Compares names, synonyms, identifiers, structures, and source rows for consistency.
Prerequisite: Load The Molecule From ChemrytIQ
Before opening ChemrytIQ-IRS, search the molecule in ChemrytIQ by SMILES, InChI, molecule name, or CAS number. Confirm the correct molecule on the ChemrytIQ page, then open the required Chemryt app from that same molecule context so the selected structure is loaded into the app automatically.
What It Does
ChemrytIQ-IRS supports identity resolution and source review around ChemrytIQ results. It compares source identifiers, highlights disagreements, retrieves known target summaries, and links bioactivity or structure evidence where available.
Flags source conflicts, stereochemistry warnings, and normalized identity differences.

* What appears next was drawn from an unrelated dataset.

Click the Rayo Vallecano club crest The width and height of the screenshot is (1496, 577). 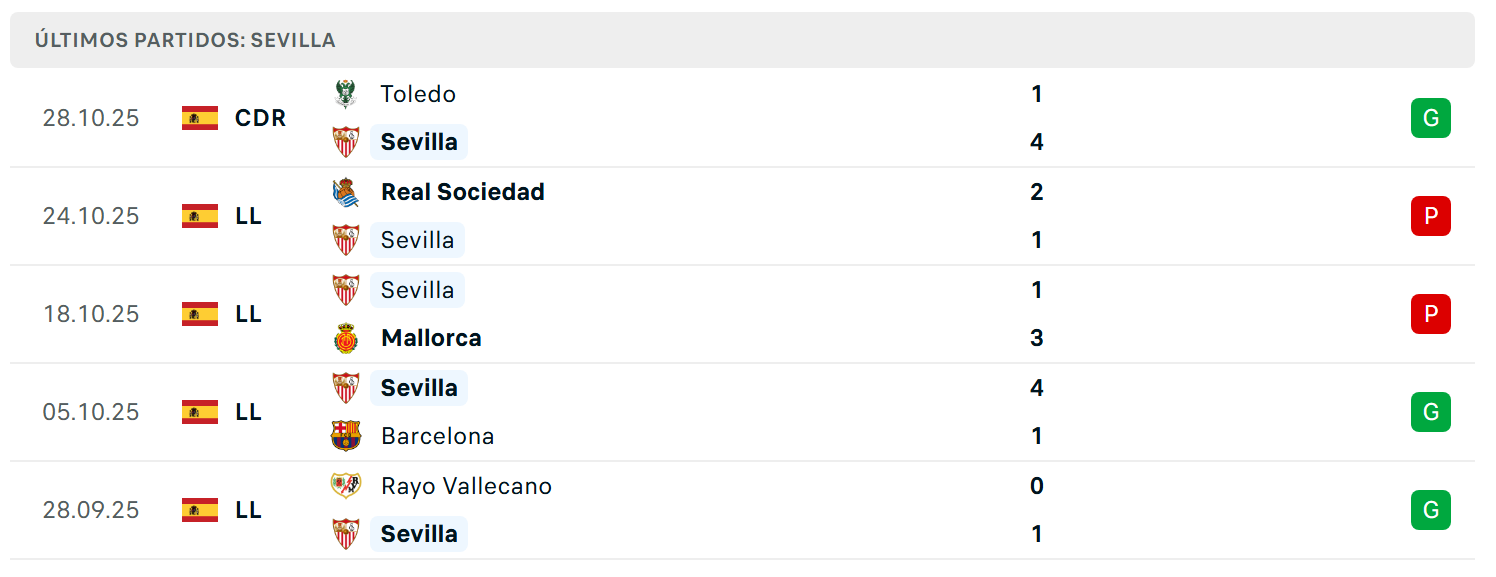[345, 486]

Fetches known target and activity context from ChEMBL, RCSB, and related source data.
Quick Tutorial
- Run or open a ChemrytIQ result with multiple source records.
- Review the Identity Agreement panel for identifier and structure consistency.

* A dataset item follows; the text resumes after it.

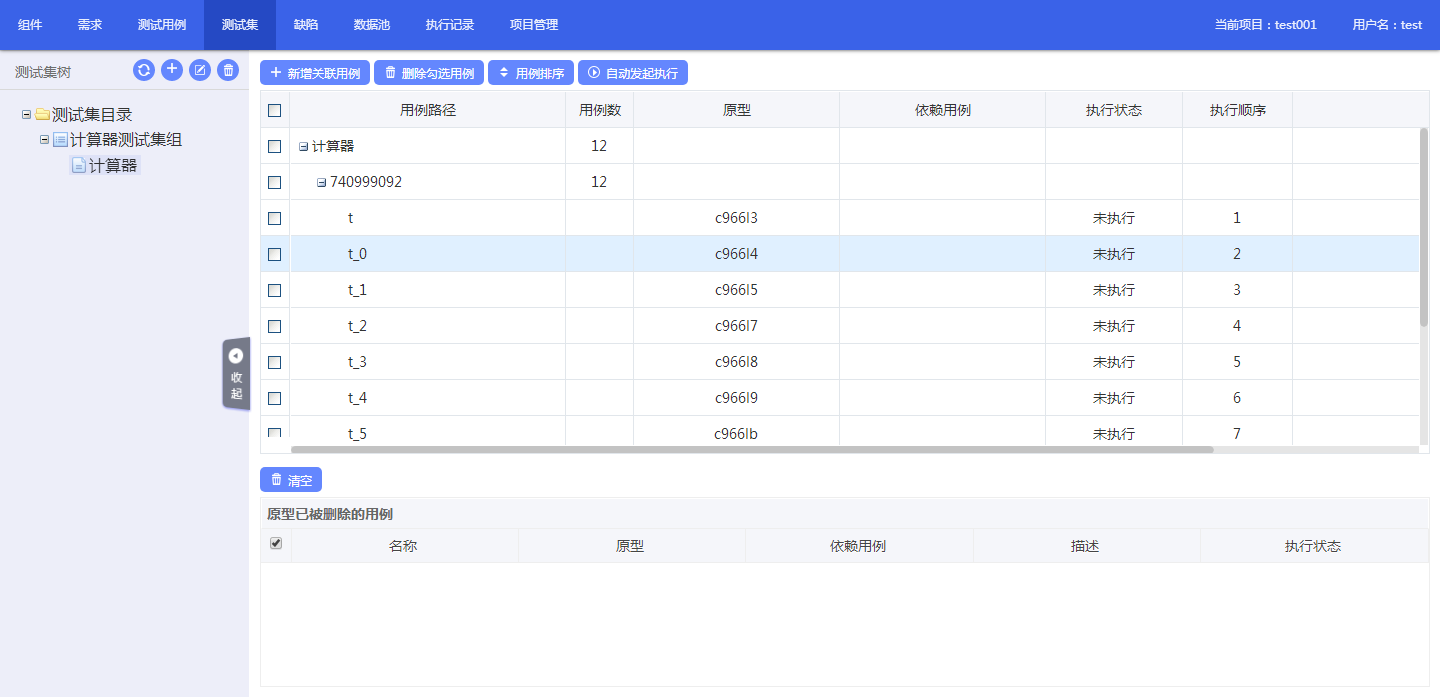Click the 测试集目录 folder icon
1440x697 pixels.
pyautogui.click(x=42, y=115)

- Inspect conflict warnings, stereo warnings, source-name disagreement, and normalized identifiers.
- Open the Known Target Summary to review bioactivity rows and target/source evidence.
- Use quick filters to focus on human targets, potency context, structural evidence, or related PDB entries.
- Treat unresolved conflicts as a cue to verify the molecule manually before sending it to prediction modules.
Main Areas
| Area | What to review | When to use it |
|---|---|---|
| Identity agreement | CAS, name, synonym, InChIKey, SMILES, stereochemistry, and source agreement. | Use when source records disagree. |
| Bioactivity | Targets, activities, ChEMBL rows, PDB structures, citations, and quick filters. | Use to understand known biological context. |
| Conflict handling | Warnings, source provenance, normalization notes, and record-level links. | Use before downstream modeling. |
ML Model / Computation Used
| Model or method | What it predicts | Implementation details |
|---|---|---|
| Identity and source-resolution rules | Identifier agreement, source conflicts, stereo warnings, and bioactivity context. | No deployed trained ML artifact was found for IRS. The module relies on source normalization, identifier comparison, structure reconciliation, and external/source evidence review. |
Good Practice
Resolve identity uncertainty before trusting predictions. A wrong salt, tautomer, stereoisomer, or source merge can invalidate downstream QSAR, docking, or toxicity interpretation.
Reference Used
This Tutorial page mirrors the ChemrytIQ reference module: ChemrytIQ-IRS.